Chapter 6. The GNU awk programming language

Table of Contents

Getting started with gawk
What is gawk?
Gawk commands
The print program
Printing selected fields
Formatting fields
The print command and regular expressions
Special patterns
Gawk scripts
Gawk variables
The input field separator
The output separators
The number of records
User defined variables
More examples
The printf program


In this chapter we will discuss:

  • What is gawk?

  • Using gawk commands on the command line

  • How to format text with gawk

  • How gawk uses regular expressions

  • Gawk in scripts

  • Gawk and variables

[Note]To make it more fun

As with sed, entire books have been written about various versions of awk. This introduction is far from complete and is only intended for understanding examples in the following chapters. For more information, best start with the documentation that comes with GNU awk: GAWK: Effective AWK Programming: A User's Guide for GNU Awk.

Getting started with gawk

What is gawk?

Gawk is the GNU version of the commonly available UNIX awk program, another popular stream editor. Since the awk program is often just a link to gawk, we will refer to it as awk.

The basic function of awk is to search files for lines or other text units containing one or more patterns. When a line matches one of the patterns, special actions are performed on that line.

Programs in awk are different from programs in most other languages, because awk programs are data-driven: you describe the data you want to work with and then what to do when you find it. Most other languages are procedural. You have to describe, in great detail, every step the program is to take. When working with procedural languages, it is usually much harder to clearly describe the data your program will process. For this reason, awk programs are often refreshingly easy to read and write.

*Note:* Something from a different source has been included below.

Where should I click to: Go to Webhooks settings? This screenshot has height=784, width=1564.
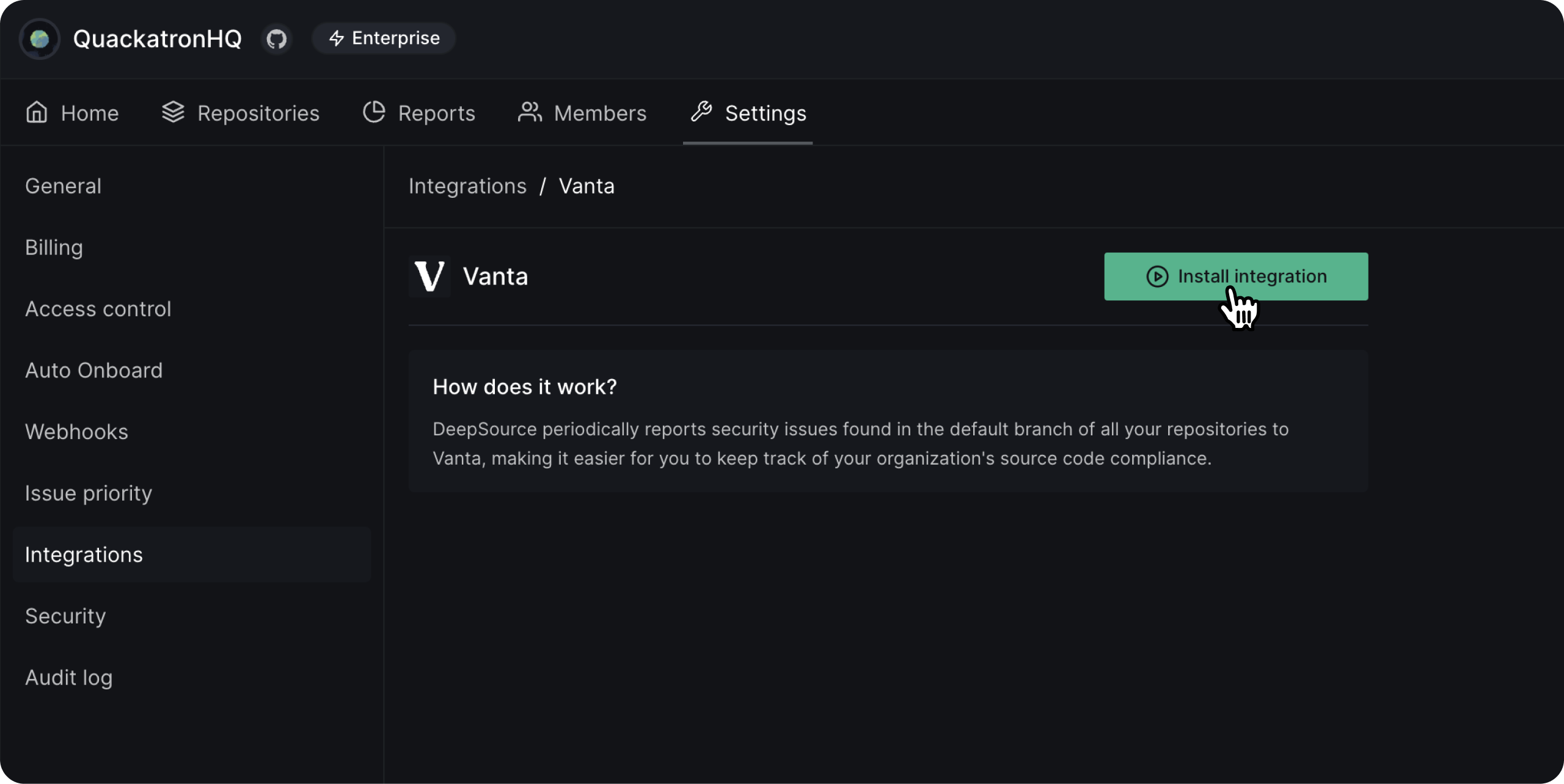pyautogui.click(x=76, y=432)
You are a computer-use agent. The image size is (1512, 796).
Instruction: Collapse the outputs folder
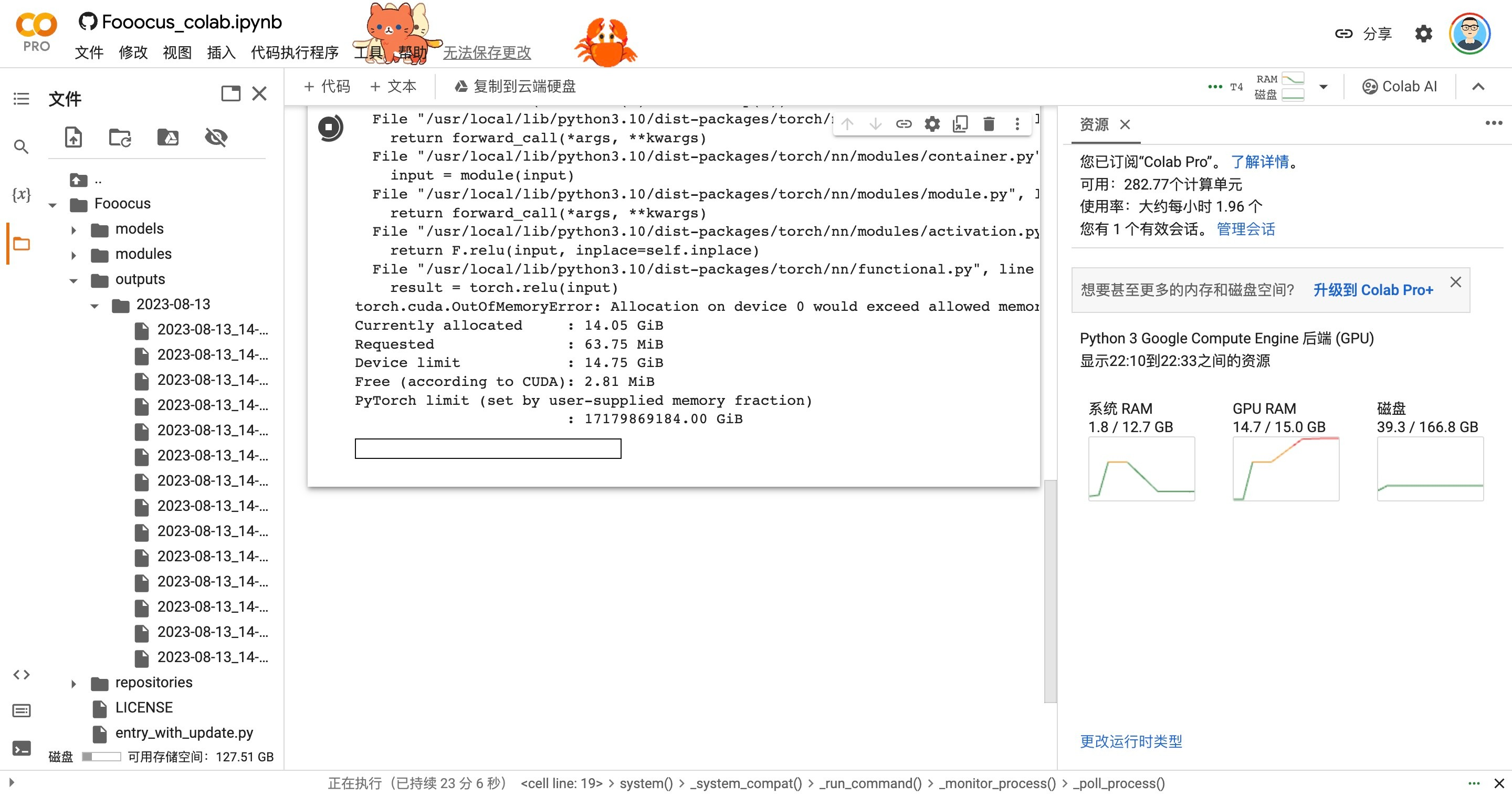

[Note]What does it really mean?

Back in the 1970s, three programmers got together to create this language. Their names were Aho, Kernighan and Weinberger. They took the first character of each of their names and put them together. So the name of the language might just as well have been wak.

Gawk commands

When you run awk, you specify an awk program that tells awk what to do. The program consists of a series of rules. (It may also contain function definitions, loops, conditions and other programming constructs, advanced features that we will ignore for now.) Each rule specifies one pattern to search for and one action to perform upon finding the pattern.

There are several ways to run awk. If the program is short, it is easiest to run it on the command line:

awk PROGRAM inputfile(s)

If multiple changes have to be made, possibly regularly and on multiple files, it is easier to put the awk commands in a script. This is read like this:

awk -f PROGRAM-FILE inputfile(s)